Interventions to Promote Climate-Friendly Diets
- 02.05.2023
- English Articles
- Verena Berger
- Claudia Müller
Peer Reviewed / Manuscript (original) received: 17 May 2022 / Revision accepted: 25 July 2022
Simple & Effective: Adjustments to Menu Planning
Introduction
The provision of food for private consumption causes about one third of the environmental impact in Switzerland, of which more than 40 % is caused by the consumption of meat and animal products [1]. Accordingly, it is relevant to adapt our dietary habits in order to reduce the associated impact on the environment.

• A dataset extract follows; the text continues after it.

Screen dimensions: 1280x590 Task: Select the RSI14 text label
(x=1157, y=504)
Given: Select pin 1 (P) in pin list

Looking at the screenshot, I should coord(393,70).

In the context of the project “Energie- und klimabewusste Ernährung in städtischen Verpflegungsbetrieben” ["Energy- and climate-conscious nutrition in urban catering establishments"]1 this should happen in the urban context (staff restaurants [SR] and retirement centers [RC]), but without restricting the freedom of choice of the guests. Previous studies already provide evidence that a combination of supply-side and demand- side measures can achieve an average reduction in CO2-emissions from the menus consumed of nearly 20 % [2, 3]. In addition to other subprojects, which included assessing supply from a health and environmental perspective, various interventions were developed. This was done with the aim of being able to propose effective and easy-to-implement sales-promoting measures that promote climate-friendly choices. ...
Abstract
Changing our current dietary behavior is important to reduce the associated negative impact on the environment. As part of a research project, the Zurich University of Applied Sciences investigated which interventions can be used to promote climate-friendly menu choices in urban catering establishments. For this purpose, various measures were tested and guest surveys were conducted in a 6-week field phase in four staff restaurants (SR) and four retirement centers (RC) in the city of Zurich. The most effective intervention was shown to be the easily implemented "menu change" intervention, which randomly changed meat and veggie menus on the menu lines. In both SR and RC, the number of vegetarian menus ordered increased as a result. In general, none of the interventions tested in the establishments resulted in complaints from guests. With good communication and in cooperation with the kitchen managers, changes can be initiated with the guests. The introduction of a menu plan that breaks away from the traditional menu line structure of "Menu 1" (meat) and "Menu 2" (vegetarian) and focuses on the menu content through a regular change can be a first step in breaking entrenched habits that are still prevalent in some catering establishments.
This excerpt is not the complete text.